In the past, Amanda could not span multiple tapes for a single backup image and system administrators had to break large filesystems into smaller chunks, such as several directories. As of version 2.5, Amanda can span multiple tapes. The size of the backed-up images is no longer restricted to a single tape, and there is no need for the system administrator to artificially segment data into parts that can fit into a single tape.

4.1.6. Device Management

Amanda does not use any proprietary drivers for tape or optical devices. You have to make sure your tape devices are configured as nonrewinding devices (for example, /dev/nst0 and /dev/nst1). You also have to select the tapetype definition specific to your tape-drive technology. Many default tape definitions are provided with Amanda. Here is an example of tapetype definition for LTO-3:

define tapetype LTO3-400-HWC { comment "LTO Ultrium 3 400/800, compression on" length 401408 mbytes filemark 0 kbytes speed 74343 kps }

Note that Amanda does not use the length of the tape value. It tries to write to the tape until it gets an error.

You have to select a tape changer script for your tape changer. Examples of tape definitions for most commonly used tape drives and details about configuring tape drives and tape changer scripts are available at http://wiki.zmanda.com.

For a long time, Amanda has provided the ability to use disk as the target media for backup. Dedicated directories are used as virtual tapes called vtapes. You work with vtapes exactly the same way you work with real tapes. For example, you have to label vtapes before they can be used by Amanda. You might use vtapes and backup to disk as a way to test and evaluate Amanda before you decide to invest in an expensive tape library. Furthermore, backup to disk is now a viable option for production from a cost perspective. You get all the benefits of having a backup of your data without the challenges of managing finicky tape drives.

A most interesting scenario is the use of tapes and disk at the same time. Amanda provides a functionality called RAIT (Redundant Array of Inexpensive Tapes). Initially RAIT was designed to increase redundancy. This is the same technology as RAID, where data is striped over several disks. Amanda supports RAIT with two-, three-, and five-tape sets.

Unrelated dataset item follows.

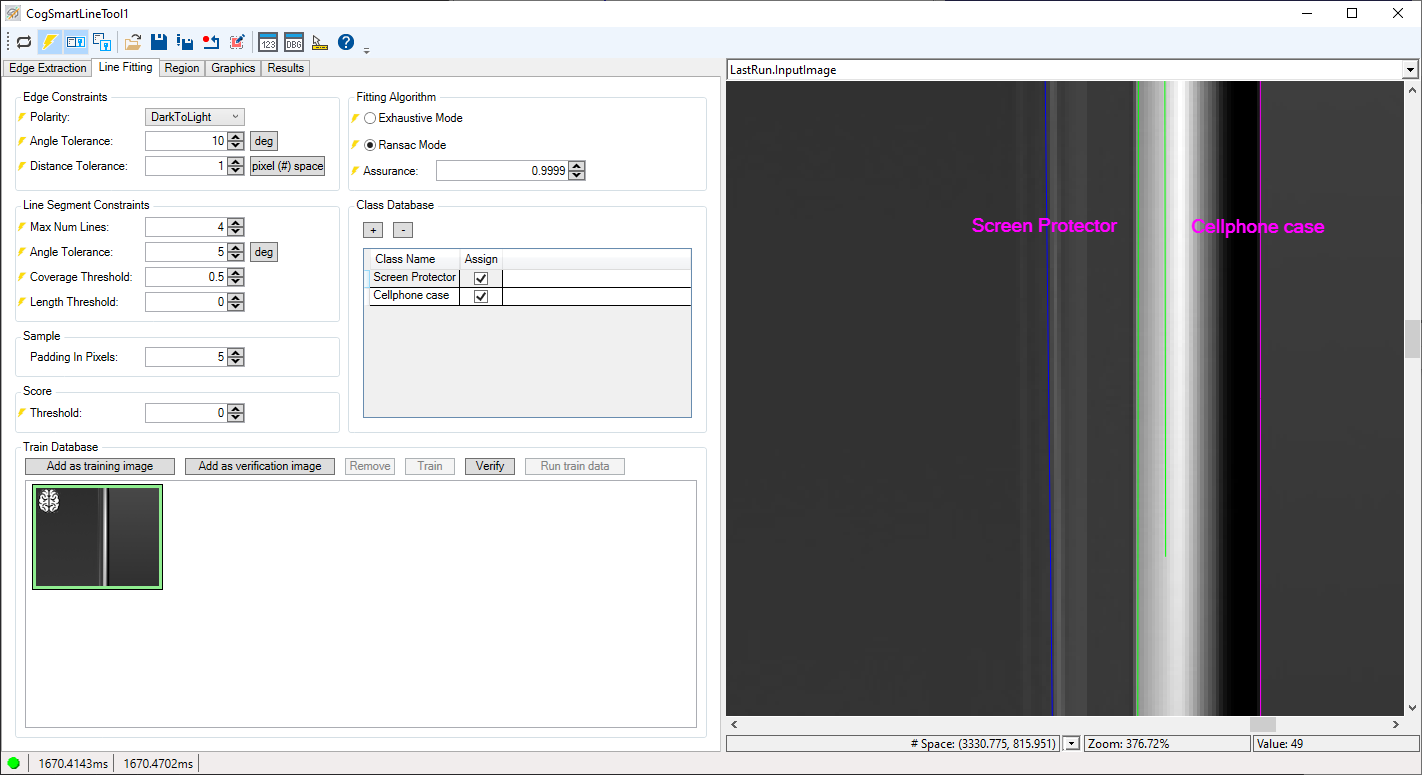
Task: Uncheck the Assign checkbox for Screen Protector
Action: tap(480, 277)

A three-drive RAIT set writes two data streams and one parity stream and gives you twice the capacity, twice the throughput, and the square of the failure rate (for example, a 1/100 failure rate becomes 1/10,000 because you lose data only if two tapes are faulty or not available). Similarly, a five-drive RAIT set gives you four times the capacity and four times the throughput. A two-drive RAIT set duplicates the output stream, and each output stream can have either the same or different media targets. If you have the same media targets (for example, two tape drives), you get exact copies of your backup data, called clones. You can keep one clone on-site for occasional restores and take another clone off-site for disaster recovery.

If you have different media targets, you can keep your backup data on disk for two to three weeks for occasional restores. For long-term retention, you have a copy on tape. Most restores happen within 10 days after a file has been lost, and the ability to restore data quickly from disk becomes very important.